There are two really obvious problems with this. The first is that gender recognition systems are fundamentally controlling and dangerous to trans people, and simply cannot be reformed to not be violent against us. Normalising, reducing views of gender are what they’re for. Curiously, the second paper - the one about how great expanding data diversity was - did not mention the constrained view of gender these systems take. The other problem is that incorporating more people into facial recognition systems isn’t really a good thing even for them. As Zoé Samudzi notes, facial recognition systems are designed for control, primarily by law enforcement. That they do not recognise black people too well is not the problem with them - and efforts to improve them by making them more efficient at recognising black people really just increases the efficacy of a dragnet aimed at people already targeted by law enforcement for harassment, violence and other harms.
So, this reformist approach to facial recognition - making the system more “inclusive” - did not really reduce harm for the people actually, well, harmed. This control and normalisation is part of the point of data science. It is a requirement for data science’s logics to work. All reform-based approaches did was make violent systems more efficiently violent, under the guise of ethics and inclusion, and in doing so throw people such as trans people of colour entirely under the bus.
Radical Data Science
So in summary, data science as currently constituted:
- Provides new tools for state and corporate control and surveillance
- Discursively (and recursively) demands more participation in those tools when it fails
- Desires to, through that control, communicate universalised views of what humans can be, and lock us into those views.
Those don’t sound compatible with queerness, to me. Quite the opposite: they sound like a framework that fundamentally results in the elimination of queerness; the destruction of autonomy, contextuality and fluidity, all of which make us what we are and are often necessary to keep us safe.
Now: if you’re a trans person or otherwise queer person interested in data science, I’m not saying “don’t become a data scientist under any circumstances”: I’m not your mother, and I get that people need to eat to survive. I’m just explaining why I refuse to teach people, or train people, to be data scientists. Why I think that reformist approaches to data science are, while helpful, insufficient, and that co-option into data science, even to fix the system, is fundamentally inimical unless your primary question is asking who is left out of those fixes. You need to make the decision that is right for your ethics of care.
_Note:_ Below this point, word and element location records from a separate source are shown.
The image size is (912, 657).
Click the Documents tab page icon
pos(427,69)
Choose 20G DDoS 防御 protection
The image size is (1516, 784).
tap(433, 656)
For me, my ethics of care says that we should be working for a radical data science; a data science that is not controlling, eliminationist, assimilatory. A data science premised on enabling autonomous control of data, on enabling plural ways of being; a data science that preserves context and does not punish those who do not participate in the system.
How we get there is a thing I’m still working out. But what you can do right now is build counterpower; alternate ways of being, living and knowing. You can refuse participation in these systems, whenever possible, to undercut their legitimacy. And you can remember that you are not the consumer, but the consumed - you can choose to never forget that the harm these systems do is part of the point.